Kein Streik: Bahn setzt Gespräche fort

Gute Nachricht für die Bahnkunden: Im Tarifkonflikt haben sich der Konzern und die beiden konkurrierenden Gewerkschaften EVG und GDL auf weitere Verhandlungen verständigt. Mit der Lokführergewerkschaft GDL will die Bahn bereits am kommenden Freitag in Berlin weiter verhandeln, mit der EVG soll es am 12. Dezember ein weiteres Treffen geben. "Wir haben damit gezeigt, dass es uns nicht um den Streik an sich geht", erklärte GDL-Chef Claus Weselsky am Freitagabend in Frankfurt.

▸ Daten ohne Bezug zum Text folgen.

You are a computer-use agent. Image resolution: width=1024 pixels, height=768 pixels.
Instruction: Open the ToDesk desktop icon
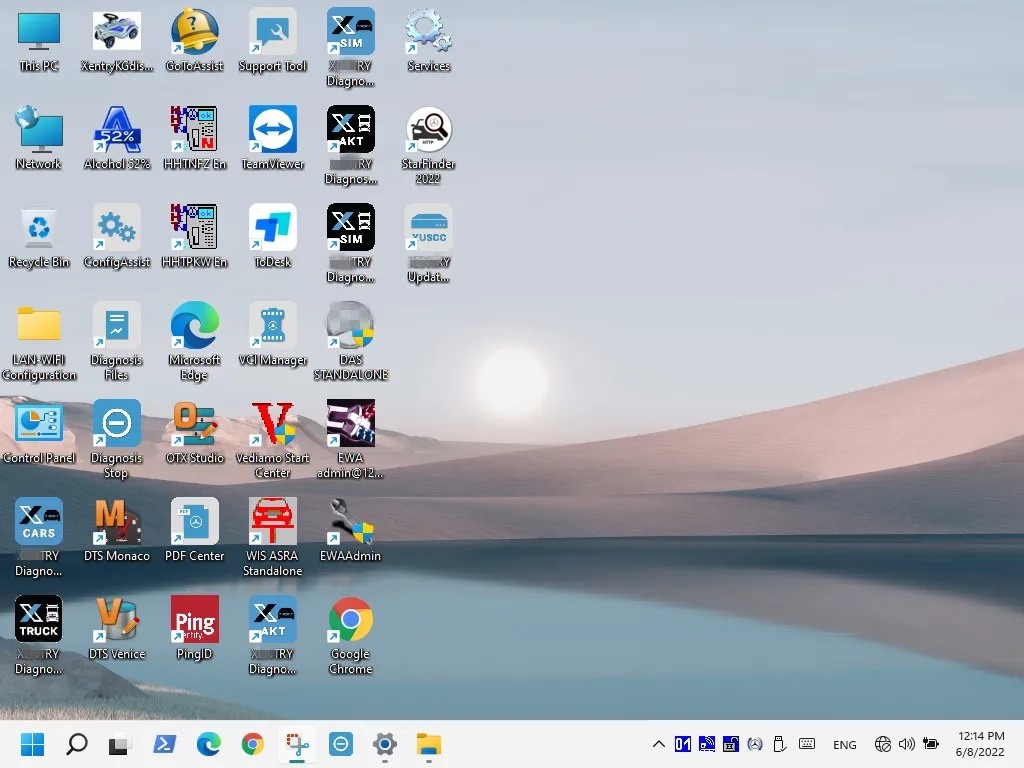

Die Bahn hatte der GDL ein 600 Seiten schweres Angebot vorgelegt, das neben den Lokführern nunmehr auch die Zugbegleiter umfasste, nicht aber weitere Berufsgruppen wie Bordgastronomen oder Disponenten. Dies sei nun Sache weiterer Verhandlungen, sagte Bahn-Personalvorstand Ulrich Weber. Er sei weiterhin optimistisch, einheitliche Abschlüsse mit beiden Gewerkschaften erreichen zu können. "Wir sprechen weiter. Das ist die richtige und gute Nachricht", sagte Weber. Die EVG schloss Streiks ihrer Mitglieder bis zum 3. Dezember aus. Weber sagte: "Wir haben jetzt Gelegenheit, darüber nochmal nachzudenken." Er hält eine Einigung vor Weihnachten dennoch weiterhin für möglich: "Die Basis dafür ist unverändert gegeben."